Literacy is a brand-new cultural adaptation for which our biology has not yet adapted. Humans have experienced a near-universal capacity for reading and writing for about four-five generations, depending on region. No similarly broad mathematical literacy has developed in humans and thanks to the rapid evolution of our machines it probably never will. We thrive on symbols and while struggling to leverage empirical tools. We are biologically evolved to perceive reality through myth and magic.
Education can empower us to leverage an adaption delivered from one of our greatest cultural innovations: science. Even when we gain the capability to use critical thinking skills and empirical knowledge to analyze the world around us, our minds tend to rebel against the exercise. What we learn through critical exercises is almost permanently at war with what we innately “know,” creating a hum of constant tension sometimes described as “cognitive dissonance.”
Commonsense is an excellent guide to day to day matters in a world of slow, incremental change. Our heads evolved in slower world. For hundreds of thousands of years, changes on a large scale occurred either very slowly over the course of many lifetimes, or in highly infrequent, catastrophic bursts. Major, noticeable changes happened perhaps once in a lifetime wrought by political violence or natural disasters.
Relying only on our natural senses, we do not cope well with a world in which Blockbuster Video or Lycos or Borders Bookstores can travel from birth, to ubiquity, to collapse in a couple of decades. Our minds cannot innately comprehend a reality in which our daily choice of motor fuels can influence global climate. A world in which jobs, marriages, community ties and every other aspect of our existence and identity is transient performs a kind of slow torture on our brains.
Sustained exposure to high levels of stress creates serious physical issues. Those problems are reflected in health statistics. More Americans die every year from drug overdoses than from car accidents. Most of those overdoses involve prescription medications. We use anti-depressant medications on such an intensive scale that their residue shows up in measurable amounts in river fish.
There is a temptation to dismiss the crowds flocking to see Donald Trump as merely racist or dumb. This is too simple a response. First of all, exactly the same forces of fear and insecurity are driving crowds of ‘educated’ voters to Sanders’ rallies. Trump may be attracting a pool of low-prestige voters, but that shouldn’t distract us from the signal being sent by our environment. Like our rising sea levels, they are marking a form of evolutionary pressure, a pressure we will regret ignoring.
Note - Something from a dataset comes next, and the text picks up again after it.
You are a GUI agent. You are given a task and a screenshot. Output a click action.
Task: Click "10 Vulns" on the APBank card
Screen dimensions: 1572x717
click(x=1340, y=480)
Those who recognize the massive human value in our technological advance must recognize an additional reality. To support this transformation over the long term we must work to adapt our culture in ways that are sensitive to our biological limits. There is only so much dynamism our heads can tolerate. A century and a half ago we began to evolve a social welfare system to make the relatively rapid disruption and dislocation of capitalism supportable. As we race toward a kind of technological singularity, we need a similar political adaptation for our age.
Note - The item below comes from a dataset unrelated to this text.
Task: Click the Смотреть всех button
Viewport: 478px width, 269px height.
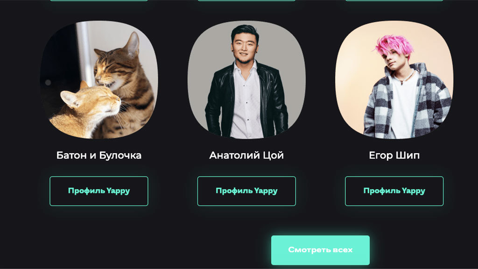Action: coord(320,250)
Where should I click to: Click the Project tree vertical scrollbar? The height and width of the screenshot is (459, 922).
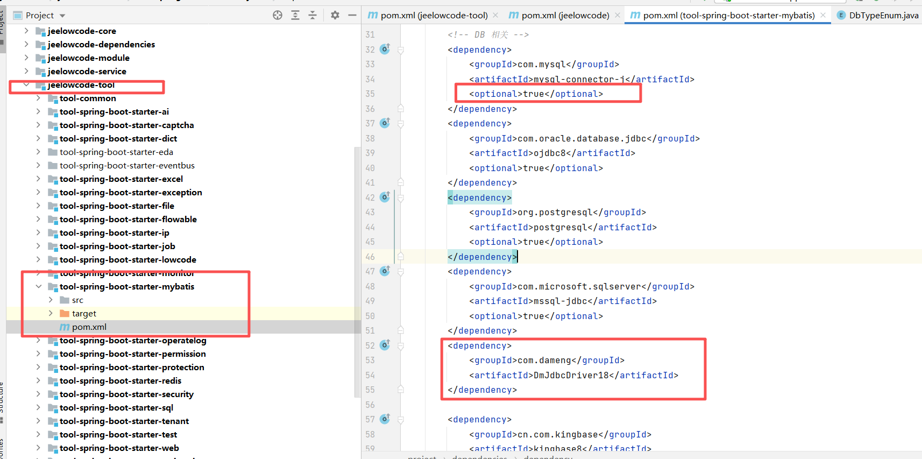pos(358,269)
That adaptation is coming, one way or another. We could get political leaders in the mold of Bernie Sanders or Donald Trump, who slam on the brakes of economic and technological progress, triggering the same class of catastrophe wrought by any other sudden halt. Or we will develop something smarter, something that will enable us to not only endure, but to thrive in a far more dynamic world.
How do we embrace these advances in a way that our biology can tolerate?